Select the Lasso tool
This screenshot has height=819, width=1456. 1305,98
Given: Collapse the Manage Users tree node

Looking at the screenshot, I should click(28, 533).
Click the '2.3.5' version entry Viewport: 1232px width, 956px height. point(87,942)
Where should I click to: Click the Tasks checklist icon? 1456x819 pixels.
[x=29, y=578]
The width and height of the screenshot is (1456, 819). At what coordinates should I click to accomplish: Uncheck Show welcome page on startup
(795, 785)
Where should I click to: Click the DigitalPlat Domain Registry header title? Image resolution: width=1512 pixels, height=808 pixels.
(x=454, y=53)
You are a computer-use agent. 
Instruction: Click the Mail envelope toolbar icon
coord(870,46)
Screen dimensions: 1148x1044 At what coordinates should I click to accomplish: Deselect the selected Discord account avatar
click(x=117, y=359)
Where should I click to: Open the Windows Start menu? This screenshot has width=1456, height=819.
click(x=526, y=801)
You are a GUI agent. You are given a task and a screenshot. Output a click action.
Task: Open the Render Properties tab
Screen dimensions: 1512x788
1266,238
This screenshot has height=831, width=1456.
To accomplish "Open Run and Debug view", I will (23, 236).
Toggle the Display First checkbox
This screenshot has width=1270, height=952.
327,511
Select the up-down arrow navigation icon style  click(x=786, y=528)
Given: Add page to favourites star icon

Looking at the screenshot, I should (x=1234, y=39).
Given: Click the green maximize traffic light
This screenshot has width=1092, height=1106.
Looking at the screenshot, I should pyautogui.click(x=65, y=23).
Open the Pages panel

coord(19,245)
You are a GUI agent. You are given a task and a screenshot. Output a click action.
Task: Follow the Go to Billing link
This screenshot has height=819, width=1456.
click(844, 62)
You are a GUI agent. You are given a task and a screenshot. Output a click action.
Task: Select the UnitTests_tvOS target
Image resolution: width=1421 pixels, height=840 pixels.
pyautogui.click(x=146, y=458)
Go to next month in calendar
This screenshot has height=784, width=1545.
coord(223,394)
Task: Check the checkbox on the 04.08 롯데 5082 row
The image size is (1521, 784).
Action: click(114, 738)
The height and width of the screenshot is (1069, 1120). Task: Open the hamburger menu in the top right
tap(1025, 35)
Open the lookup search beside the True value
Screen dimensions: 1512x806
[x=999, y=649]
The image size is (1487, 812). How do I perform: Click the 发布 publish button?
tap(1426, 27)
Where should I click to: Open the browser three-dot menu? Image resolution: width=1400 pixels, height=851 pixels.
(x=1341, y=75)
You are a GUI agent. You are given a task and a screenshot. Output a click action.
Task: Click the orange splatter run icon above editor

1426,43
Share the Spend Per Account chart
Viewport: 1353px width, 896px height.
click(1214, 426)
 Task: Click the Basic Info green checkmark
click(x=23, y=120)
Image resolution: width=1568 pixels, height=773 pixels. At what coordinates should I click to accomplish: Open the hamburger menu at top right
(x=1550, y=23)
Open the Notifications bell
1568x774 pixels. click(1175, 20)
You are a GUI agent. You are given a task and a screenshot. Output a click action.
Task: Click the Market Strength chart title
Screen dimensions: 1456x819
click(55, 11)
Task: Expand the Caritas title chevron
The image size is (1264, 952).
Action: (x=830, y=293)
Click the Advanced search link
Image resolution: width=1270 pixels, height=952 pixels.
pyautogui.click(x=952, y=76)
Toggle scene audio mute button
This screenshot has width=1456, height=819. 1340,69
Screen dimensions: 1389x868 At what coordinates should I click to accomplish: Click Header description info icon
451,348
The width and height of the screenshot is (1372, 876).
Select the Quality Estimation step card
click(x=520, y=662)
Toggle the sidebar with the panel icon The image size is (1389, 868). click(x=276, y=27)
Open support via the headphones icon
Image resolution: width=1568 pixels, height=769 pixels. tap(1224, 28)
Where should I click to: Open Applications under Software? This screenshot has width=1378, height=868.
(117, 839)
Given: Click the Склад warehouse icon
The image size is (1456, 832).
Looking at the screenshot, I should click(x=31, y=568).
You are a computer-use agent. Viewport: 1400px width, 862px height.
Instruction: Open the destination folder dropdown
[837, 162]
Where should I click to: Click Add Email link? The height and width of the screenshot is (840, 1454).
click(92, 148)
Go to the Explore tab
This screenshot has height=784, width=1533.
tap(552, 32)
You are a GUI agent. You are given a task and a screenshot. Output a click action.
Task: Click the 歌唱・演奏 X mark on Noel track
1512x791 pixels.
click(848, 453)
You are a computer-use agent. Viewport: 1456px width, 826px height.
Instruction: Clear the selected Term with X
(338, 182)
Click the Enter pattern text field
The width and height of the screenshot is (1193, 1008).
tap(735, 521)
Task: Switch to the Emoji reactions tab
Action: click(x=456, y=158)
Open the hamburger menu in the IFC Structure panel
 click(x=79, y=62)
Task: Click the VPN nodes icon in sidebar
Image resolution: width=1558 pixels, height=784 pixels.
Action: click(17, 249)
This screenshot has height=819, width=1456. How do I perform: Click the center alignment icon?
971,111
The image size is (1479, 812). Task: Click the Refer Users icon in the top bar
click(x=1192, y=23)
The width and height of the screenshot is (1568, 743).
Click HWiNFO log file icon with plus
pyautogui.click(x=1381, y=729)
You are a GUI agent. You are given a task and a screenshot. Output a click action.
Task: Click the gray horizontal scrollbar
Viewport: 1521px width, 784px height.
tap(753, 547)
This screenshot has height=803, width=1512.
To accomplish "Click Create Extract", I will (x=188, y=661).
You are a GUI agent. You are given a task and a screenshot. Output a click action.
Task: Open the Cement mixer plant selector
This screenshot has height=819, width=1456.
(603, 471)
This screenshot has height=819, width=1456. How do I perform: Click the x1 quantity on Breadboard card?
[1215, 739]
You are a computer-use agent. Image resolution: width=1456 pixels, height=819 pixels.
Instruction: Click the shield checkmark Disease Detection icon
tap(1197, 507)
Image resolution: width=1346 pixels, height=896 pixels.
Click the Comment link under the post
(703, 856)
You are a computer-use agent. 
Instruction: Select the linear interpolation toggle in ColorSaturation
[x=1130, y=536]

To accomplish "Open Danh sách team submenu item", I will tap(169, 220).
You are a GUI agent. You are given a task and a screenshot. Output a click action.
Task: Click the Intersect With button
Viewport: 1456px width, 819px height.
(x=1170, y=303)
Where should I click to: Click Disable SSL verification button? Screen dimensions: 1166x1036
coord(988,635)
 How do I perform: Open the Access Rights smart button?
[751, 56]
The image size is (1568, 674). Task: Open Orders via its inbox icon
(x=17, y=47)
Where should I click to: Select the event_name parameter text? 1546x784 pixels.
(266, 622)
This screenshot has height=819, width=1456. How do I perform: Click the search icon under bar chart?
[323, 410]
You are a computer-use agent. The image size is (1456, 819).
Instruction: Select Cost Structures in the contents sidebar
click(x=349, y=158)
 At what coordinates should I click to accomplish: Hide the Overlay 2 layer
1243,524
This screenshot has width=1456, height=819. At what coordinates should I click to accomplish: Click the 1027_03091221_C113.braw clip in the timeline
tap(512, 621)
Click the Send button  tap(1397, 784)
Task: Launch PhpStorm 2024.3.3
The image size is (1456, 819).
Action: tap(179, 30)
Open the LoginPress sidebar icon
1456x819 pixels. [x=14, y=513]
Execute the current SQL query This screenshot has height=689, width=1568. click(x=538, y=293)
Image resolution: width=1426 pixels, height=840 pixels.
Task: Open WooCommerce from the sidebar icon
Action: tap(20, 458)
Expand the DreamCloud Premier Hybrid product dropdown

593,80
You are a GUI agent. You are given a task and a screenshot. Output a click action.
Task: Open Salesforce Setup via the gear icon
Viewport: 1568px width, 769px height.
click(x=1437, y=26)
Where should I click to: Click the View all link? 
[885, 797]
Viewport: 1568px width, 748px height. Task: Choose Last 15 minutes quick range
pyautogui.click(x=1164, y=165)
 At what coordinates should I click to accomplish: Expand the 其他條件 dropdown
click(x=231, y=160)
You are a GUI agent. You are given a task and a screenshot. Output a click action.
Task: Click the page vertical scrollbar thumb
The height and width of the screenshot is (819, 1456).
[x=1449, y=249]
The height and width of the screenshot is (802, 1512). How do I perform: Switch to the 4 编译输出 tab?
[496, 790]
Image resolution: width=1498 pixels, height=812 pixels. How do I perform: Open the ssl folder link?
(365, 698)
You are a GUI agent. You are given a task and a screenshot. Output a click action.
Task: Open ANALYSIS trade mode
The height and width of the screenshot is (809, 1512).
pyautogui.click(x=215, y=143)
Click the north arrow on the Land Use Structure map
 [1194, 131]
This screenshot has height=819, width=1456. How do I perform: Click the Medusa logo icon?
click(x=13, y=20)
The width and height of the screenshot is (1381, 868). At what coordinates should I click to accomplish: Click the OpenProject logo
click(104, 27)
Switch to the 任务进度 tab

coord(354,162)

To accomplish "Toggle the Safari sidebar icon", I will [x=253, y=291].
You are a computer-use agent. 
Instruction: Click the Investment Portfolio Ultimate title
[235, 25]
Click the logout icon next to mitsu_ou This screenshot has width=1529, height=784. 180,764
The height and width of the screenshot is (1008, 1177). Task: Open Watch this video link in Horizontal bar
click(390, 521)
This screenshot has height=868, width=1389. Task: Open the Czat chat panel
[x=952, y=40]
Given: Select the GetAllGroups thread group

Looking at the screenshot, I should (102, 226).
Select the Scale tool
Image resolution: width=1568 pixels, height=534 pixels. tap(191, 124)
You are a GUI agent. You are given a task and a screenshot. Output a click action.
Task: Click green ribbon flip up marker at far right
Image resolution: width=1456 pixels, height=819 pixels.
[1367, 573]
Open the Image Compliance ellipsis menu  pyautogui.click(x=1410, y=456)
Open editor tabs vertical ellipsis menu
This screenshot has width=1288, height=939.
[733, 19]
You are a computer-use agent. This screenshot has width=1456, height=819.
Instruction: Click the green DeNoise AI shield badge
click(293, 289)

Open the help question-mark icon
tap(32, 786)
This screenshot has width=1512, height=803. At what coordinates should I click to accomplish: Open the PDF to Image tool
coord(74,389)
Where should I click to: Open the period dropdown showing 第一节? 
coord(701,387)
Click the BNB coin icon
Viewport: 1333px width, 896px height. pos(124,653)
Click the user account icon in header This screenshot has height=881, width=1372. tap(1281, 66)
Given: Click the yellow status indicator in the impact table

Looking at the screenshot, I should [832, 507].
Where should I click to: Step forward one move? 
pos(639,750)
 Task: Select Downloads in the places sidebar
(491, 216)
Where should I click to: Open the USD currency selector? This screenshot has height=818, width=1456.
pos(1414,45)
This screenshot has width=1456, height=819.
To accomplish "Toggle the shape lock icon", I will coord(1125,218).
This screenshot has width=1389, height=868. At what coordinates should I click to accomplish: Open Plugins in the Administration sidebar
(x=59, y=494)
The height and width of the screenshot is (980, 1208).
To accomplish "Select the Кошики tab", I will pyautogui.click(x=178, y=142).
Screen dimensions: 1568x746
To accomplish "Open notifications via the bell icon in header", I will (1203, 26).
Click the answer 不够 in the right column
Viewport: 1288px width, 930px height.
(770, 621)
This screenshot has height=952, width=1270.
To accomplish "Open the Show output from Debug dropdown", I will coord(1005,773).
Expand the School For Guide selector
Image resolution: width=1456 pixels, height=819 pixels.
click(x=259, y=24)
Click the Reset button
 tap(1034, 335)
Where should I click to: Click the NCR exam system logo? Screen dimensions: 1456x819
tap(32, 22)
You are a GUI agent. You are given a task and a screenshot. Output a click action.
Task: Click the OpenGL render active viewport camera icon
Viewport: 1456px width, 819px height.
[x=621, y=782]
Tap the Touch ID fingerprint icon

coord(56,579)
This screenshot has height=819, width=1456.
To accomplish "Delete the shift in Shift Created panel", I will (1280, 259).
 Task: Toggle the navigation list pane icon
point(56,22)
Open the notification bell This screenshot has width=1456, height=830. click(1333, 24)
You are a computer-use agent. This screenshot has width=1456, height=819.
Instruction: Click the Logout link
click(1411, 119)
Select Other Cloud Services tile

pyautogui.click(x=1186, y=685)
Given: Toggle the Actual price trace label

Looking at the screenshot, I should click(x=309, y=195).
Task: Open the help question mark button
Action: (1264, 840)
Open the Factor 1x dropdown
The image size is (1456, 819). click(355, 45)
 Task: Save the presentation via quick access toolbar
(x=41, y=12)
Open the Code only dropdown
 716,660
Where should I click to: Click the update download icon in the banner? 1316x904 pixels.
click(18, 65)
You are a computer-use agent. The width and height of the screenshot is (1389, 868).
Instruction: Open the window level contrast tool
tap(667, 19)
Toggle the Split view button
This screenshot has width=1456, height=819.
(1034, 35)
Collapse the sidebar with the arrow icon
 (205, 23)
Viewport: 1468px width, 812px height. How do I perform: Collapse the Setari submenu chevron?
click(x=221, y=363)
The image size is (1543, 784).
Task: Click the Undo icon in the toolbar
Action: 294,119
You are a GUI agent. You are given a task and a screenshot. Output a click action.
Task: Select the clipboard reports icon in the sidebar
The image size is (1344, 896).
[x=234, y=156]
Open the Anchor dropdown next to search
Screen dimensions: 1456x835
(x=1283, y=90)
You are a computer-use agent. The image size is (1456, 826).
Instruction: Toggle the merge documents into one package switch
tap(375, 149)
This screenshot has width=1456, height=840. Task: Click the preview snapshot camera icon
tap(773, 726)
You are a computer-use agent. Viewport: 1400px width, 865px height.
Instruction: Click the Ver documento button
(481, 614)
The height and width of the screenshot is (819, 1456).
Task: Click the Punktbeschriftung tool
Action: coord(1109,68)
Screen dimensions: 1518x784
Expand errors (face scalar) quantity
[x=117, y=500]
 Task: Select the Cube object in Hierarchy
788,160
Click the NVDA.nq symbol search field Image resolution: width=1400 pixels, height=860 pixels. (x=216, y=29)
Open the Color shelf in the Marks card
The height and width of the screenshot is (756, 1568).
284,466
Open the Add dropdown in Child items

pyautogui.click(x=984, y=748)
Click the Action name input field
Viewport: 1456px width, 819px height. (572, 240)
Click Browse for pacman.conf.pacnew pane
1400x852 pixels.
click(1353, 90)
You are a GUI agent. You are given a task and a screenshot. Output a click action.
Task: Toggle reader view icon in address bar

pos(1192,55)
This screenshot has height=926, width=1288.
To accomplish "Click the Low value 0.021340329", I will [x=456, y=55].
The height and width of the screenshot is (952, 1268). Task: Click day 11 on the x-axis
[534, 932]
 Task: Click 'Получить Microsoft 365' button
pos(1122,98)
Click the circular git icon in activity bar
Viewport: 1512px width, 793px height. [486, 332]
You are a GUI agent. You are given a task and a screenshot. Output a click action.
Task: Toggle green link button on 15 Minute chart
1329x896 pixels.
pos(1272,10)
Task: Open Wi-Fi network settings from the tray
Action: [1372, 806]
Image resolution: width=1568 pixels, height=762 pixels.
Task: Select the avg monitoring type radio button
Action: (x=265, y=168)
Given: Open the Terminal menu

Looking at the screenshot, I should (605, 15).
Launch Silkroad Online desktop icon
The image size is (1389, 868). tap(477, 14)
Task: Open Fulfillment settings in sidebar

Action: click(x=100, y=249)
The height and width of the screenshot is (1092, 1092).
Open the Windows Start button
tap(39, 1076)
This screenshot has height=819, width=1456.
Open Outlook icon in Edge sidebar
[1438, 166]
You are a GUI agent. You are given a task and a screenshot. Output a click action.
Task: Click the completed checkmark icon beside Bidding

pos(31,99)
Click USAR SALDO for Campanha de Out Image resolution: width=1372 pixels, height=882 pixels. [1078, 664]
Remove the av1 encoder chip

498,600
===
▶ _ACTIVITY_: Your answer must be the lines from the one containing "Open the Windows Start button" to the last line of the entries, repeated exactly and with nothing else.

▶ _RESULT_:
Open the Windows Start button
tap(39, 1076)
This screenshot has height=819, width=1456.
Open Outlook icon in Edge sidebar
[1438, 166]
You are a GUI agent. You are given a task and a screenshot. Output a click action.
Task: Click the completed checkmark icon beside Bidding

pos(31,99)
Click USAR SALDO for Campanha de Out Image resolution: width=1372 pixels, height=882 pixels. [1078, 664]
Remove the av1 encoder chip

498,600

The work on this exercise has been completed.